Say that u derives v, written u \Rightarrow v, if u = v or if a sequence u_1,u_2,...u_k exists for k \ge 0 and

u \Rightarrow u_1 \Rightarrow u_2 \Rightarrow ... \Rightarrow u_k \Rightarrow v

Language of the Grammar: { w \in \Sigma^* | S \overset{*}{\Rightarrow} w }

Q: What does the following CFG render?

S \to a S \\ S \to S b \\ S \to \epsilon

A:

This example doesn’t enforce the # of as to be equal to bs (not {a^n b^n})

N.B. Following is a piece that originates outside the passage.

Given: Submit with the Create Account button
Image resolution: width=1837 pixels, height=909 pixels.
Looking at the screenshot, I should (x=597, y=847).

Renders: \epsilon, a, b, ab, aa, bb, ...

Thus: L(G) = { a^* b^* }

Q: Define a CFG for {a^{3n}}

A:

We want to generate the terminal in threes at a time, so:

S \to S aaa \\ S \to \epsilon

shorter: S \to S a^3 | \epsilon

Designing CFGs

Linked Strings

If your language has two substrings that are “linked”:

R \to uRv

Linked Substrings?: When the machine needs to remember an unbounded amount of information to count the substrings to satisfy some relationship.

Ambiguity

Ambiguity: A string w is derived ambiguously by a CFG (G) if it has \ge 2 leftmost derivations.

Sometimes a grammar can generate the same string in many ways.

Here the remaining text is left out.